No, that part comes from the AI itself, I was talking about the function response not the call, for the call you just append the AI’s function call message to the history (which looks like the example in the docs, so I think if you built it yourself you’re still fine), but for the response it has its own role like {"role": "function", "name": "get_current_weather", "content": "21.0"} except I’m starting to realize that probably errors might be system messages

Did function calling exist before September 2021?! So I don’t see how you can ask ChatGPT about this and expect a sensible answer, unless it’s somehow prompted with current Open AI API docs … ?

from what I understand function calling is a fine-tuning of the model, it’s in the parameters

The response that your function supplies back to the AI can be anything you want, it doesn’t have to follow a format. Plain language is more what the AI is attuned for, so that can work just as well as something in a json.

“Validation” for this topic refers to the AI producing output that is not in the desired format.

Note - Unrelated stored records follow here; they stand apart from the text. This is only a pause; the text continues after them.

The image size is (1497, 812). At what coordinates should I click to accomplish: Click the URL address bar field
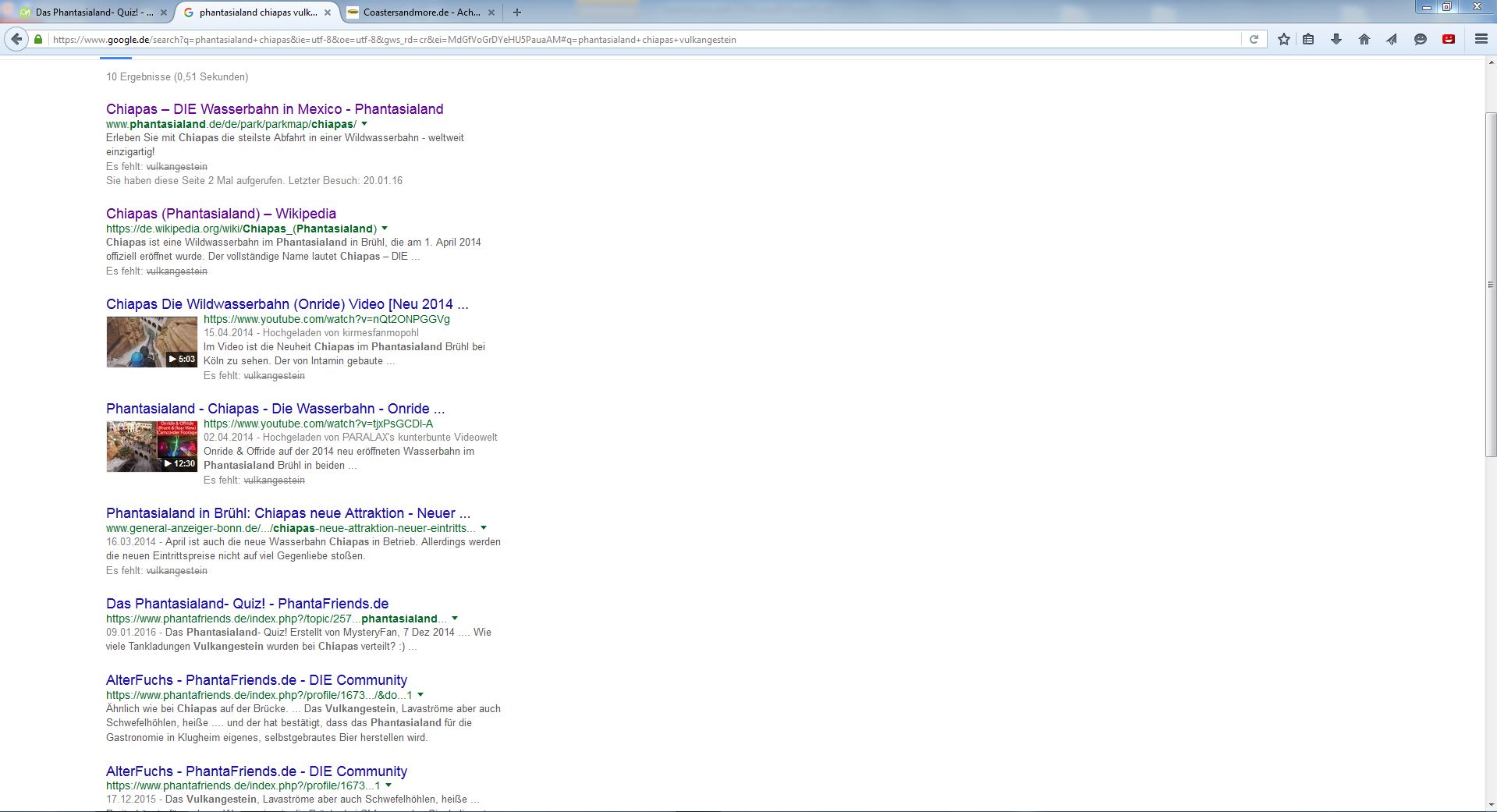(x=644, y=39)
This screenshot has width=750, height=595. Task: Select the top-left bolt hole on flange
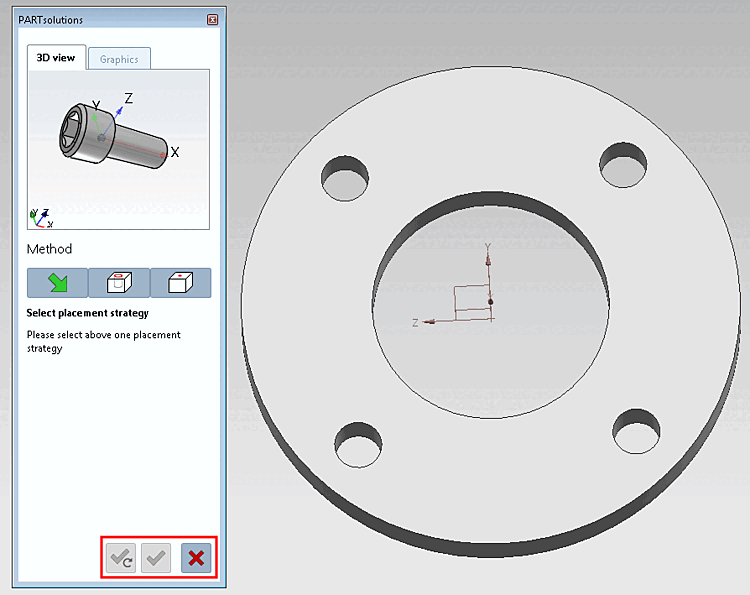(x=345, y=178)

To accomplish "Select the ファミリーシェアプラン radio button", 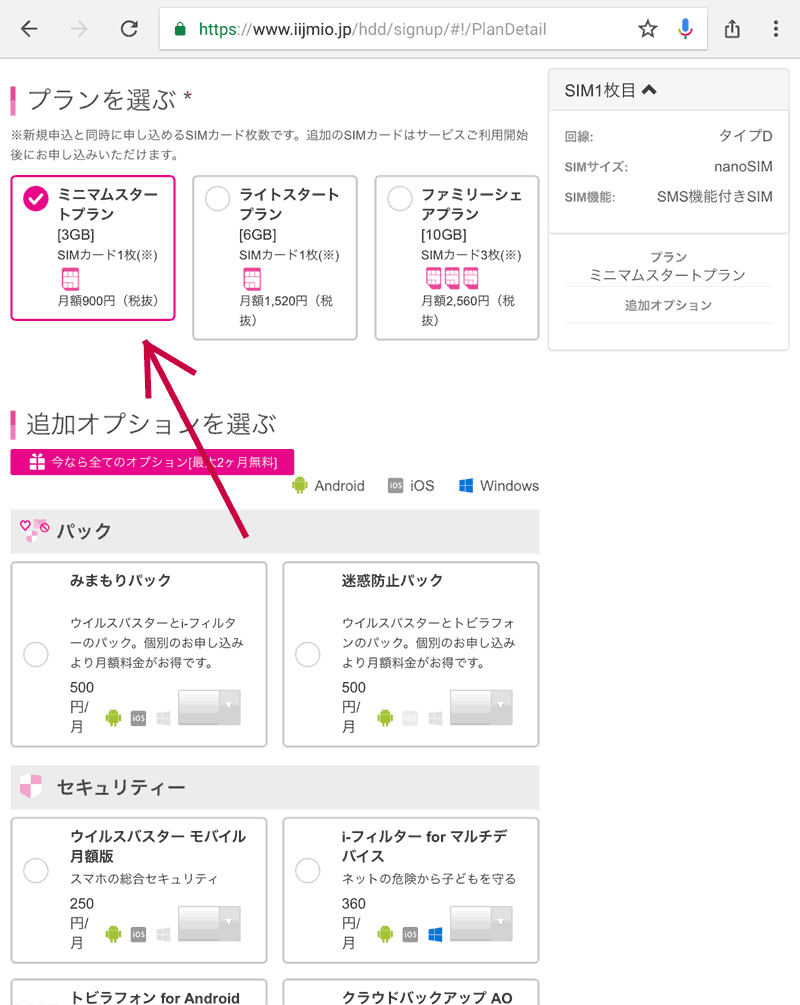I will 399,199.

You can minimize the errors by minimizing the production options with a low top-p parameter.

To have an AI iterate on what it did wrong and try again, the AI must know from faithful conversational context its prior attempts and how that failed.

1 Like

my personal experience is that following the pattern that the model is fine-tuned on for function calling will result in a higher success rate for function calling

That’s the thing - we can’t know what kind of function returns the AI was actually tuned on, or by extension, the similar plugin returns.

There’s no “here’s how we made a function-calling, API-return-understanding, AI” white paper.

1 Like

Would be great if we could annotate the API we need to call and gpt can understand the parameters requirements.